*YOUR INSTRUCTIONS*: Sift the listing for lines that hold the string "details" and pull them out.
-- Opening Marker --
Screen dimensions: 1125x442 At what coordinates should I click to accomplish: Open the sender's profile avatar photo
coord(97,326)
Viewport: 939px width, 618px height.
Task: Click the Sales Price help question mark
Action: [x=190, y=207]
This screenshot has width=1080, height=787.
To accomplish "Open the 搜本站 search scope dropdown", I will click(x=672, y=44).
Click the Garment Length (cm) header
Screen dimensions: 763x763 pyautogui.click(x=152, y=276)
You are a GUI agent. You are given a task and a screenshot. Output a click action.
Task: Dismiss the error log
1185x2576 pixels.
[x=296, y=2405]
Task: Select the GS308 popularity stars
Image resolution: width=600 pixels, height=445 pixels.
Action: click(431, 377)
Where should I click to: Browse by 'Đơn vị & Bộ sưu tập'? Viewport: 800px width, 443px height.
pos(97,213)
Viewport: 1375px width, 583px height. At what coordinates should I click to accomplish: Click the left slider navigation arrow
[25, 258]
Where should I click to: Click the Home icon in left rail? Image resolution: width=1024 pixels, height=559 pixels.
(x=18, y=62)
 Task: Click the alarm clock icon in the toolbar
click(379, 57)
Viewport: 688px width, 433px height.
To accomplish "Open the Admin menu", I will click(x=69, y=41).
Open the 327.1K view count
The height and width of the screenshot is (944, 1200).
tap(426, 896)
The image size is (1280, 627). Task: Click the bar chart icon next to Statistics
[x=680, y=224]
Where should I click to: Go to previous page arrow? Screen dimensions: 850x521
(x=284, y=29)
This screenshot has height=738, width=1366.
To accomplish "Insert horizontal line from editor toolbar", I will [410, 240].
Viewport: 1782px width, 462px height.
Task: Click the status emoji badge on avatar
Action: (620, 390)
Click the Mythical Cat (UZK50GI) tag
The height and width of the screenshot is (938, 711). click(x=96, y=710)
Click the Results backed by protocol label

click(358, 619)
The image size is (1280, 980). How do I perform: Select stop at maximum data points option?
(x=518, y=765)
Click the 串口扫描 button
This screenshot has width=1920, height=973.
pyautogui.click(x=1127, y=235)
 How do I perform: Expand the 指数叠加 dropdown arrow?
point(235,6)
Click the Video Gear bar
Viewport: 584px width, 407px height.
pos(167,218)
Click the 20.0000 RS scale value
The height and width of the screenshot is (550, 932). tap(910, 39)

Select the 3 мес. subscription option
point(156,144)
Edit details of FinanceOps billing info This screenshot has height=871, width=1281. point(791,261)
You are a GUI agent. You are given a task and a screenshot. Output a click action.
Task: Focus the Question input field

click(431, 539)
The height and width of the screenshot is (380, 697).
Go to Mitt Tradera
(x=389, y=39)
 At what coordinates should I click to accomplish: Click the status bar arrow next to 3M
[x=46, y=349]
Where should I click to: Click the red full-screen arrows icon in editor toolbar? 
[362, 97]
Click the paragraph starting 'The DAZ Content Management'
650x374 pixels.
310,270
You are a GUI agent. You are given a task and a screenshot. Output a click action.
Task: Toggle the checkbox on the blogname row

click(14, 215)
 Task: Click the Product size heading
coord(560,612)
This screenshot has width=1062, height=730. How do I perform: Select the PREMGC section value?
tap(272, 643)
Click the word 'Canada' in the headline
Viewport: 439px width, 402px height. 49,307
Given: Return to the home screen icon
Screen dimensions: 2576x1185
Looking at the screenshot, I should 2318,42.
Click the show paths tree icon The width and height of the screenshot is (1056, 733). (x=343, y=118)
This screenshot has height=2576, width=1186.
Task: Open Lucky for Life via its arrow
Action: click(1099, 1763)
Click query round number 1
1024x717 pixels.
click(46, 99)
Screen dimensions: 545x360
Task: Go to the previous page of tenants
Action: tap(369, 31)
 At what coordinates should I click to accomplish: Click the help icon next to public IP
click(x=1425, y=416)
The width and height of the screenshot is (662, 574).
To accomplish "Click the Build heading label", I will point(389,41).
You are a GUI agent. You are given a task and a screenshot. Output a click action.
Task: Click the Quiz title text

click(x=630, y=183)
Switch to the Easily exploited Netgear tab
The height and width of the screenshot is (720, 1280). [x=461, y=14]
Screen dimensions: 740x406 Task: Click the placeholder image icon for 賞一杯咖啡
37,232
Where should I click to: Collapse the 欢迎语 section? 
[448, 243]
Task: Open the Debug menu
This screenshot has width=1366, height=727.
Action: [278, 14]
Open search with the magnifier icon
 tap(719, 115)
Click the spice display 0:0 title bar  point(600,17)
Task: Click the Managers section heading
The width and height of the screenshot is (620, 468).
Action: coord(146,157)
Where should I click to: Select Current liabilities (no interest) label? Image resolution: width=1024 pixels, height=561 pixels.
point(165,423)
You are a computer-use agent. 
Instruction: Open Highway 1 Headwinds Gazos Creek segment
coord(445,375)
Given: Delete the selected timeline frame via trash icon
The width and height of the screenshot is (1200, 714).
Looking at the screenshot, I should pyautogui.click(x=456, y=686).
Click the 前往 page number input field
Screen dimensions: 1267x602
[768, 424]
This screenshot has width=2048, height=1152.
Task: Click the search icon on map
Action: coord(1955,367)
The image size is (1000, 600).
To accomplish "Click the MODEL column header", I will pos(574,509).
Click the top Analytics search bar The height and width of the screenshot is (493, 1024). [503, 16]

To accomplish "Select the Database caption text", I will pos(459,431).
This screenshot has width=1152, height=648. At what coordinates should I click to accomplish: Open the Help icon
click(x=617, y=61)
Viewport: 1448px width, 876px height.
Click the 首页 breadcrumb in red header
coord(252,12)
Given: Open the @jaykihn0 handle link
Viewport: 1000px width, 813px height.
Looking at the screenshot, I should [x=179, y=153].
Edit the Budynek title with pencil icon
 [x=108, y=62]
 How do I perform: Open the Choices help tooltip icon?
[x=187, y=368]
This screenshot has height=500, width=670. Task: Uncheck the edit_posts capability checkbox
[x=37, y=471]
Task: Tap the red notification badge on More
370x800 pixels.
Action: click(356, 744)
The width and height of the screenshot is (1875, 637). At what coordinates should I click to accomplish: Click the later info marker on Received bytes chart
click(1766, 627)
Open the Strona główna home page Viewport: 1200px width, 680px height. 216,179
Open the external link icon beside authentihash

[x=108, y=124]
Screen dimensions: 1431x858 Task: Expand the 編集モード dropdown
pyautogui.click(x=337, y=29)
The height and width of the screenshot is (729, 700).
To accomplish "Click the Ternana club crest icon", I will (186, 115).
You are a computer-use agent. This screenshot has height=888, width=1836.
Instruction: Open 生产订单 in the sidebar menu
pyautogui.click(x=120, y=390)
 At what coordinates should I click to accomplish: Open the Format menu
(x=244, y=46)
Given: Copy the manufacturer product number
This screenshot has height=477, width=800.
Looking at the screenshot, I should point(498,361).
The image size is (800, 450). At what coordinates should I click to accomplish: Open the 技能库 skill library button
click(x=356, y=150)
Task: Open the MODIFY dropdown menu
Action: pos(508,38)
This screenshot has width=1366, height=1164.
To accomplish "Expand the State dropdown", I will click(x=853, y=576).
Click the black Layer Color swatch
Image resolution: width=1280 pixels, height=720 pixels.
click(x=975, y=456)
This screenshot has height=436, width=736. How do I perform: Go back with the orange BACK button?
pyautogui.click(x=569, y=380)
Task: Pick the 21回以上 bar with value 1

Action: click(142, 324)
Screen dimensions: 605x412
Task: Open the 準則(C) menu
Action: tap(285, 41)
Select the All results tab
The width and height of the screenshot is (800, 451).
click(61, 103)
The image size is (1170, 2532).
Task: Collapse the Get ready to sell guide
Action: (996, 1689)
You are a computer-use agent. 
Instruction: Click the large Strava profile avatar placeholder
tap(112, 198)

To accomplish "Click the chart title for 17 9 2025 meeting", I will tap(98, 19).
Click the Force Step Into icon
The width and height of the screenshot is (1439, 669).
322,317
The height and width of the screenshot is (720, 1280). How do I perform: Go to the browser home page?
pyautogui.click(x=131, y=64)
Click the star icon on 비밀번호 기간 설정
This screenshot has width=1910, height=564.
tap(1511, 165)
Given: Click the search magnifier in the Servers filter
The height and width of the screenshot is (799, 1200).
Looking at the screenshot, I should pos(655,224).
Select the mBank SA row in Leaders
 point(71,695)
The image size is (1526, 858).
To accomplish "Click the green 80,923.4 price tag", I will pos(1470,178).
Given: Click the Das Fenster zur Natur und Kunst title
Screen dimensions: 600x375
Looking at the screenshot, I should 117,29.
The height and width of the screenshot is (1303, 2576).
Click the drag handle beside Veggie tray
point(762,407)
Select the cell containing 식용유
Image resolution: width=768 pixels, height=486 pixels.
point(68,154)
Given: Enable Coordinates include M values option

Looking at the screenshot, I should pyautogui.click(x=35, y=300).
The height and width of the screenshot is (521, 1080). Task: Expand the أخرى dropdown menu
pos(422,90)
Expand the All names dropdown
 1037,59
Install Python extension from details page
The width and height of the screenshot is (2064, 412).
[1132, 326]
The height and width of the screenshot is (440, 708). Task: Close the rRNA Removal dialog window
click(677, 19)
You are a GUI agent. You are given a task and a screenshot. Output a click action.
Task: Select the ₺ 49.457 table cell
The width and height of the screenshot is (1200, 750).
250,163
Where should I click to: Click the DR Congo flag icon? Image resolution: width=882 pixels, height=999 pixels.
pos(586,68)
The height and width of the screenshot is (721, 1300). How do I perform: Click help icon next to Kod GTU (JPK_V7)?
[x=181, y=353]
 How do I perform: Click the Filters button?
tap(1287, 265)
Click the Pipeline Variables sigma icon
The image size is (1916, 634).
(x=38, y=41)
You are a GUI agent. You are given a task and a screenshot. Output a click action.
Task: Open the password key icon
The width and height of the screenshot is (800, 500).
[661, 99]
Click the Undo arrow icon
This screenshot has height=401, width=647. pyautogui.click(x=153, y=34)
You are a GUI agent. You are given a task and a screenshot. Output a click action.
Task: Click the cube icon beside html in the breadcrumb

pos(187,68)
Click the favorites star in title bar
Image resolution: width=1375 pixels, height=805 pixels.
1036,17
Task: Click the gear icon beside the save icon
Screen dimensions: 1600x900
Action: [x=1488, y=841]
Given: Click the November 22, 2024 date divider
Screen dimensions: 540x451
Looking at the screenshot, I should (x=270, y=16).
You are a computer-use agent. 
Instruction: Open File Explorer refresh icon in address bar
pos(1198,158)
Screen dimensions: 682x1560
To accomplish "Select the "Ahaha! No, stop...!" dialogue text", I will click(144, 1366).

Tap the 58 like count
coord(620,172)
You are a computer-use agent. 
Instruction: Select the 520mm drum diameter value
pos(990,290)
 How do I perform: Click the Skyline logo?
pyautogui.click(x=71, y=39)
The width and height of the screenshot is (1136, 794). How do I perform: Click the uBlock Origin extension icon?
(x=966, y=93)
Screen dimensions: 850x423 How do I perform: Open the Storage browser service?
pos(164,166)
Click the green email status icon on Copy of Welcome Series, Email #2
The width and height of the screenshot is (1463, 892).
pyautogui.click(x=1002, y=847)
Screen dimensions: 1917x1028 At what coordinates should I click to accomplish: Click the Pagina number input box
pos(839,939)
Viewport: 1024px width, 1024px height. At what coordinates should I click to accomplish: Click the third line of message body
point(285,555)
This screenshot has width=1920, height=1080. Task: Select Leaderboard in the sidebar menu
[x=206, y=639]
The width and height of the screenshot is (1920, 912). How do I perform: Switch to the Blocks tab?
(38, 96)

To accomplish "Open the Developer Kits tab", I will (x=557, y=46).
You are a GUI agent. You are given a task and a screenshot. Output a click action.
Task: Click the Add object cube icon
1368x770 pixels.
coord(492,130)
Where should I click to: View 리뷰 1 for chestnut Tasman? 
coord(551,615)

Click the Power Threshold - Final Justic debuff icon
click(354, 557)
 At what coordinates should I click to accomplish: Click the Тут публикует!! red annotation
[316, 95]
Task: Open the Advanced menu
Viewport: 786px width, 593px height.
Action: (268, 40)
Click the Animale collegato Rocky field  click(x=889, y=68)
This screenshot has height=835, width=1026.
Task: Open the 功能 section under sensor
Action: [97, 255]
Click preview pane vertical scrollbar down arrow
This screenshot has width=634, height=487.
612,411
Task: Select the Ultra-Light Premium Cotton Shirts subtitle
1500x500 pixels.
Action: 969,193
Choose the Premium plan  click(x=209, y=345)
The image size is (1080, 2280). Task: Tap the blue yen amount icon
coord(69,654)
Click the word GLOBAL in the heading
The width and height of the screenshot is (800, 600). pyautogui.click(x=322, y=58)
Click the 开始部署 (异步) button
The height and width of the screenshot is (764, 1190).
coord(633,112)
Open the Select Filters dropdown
-- Closing Marker --
*SOLUTION TO THE PROBLEM*:
Edit details of FinanceOps billing info This screenshot has height=871, width=1281. point(791,261)
Install Python extension from details page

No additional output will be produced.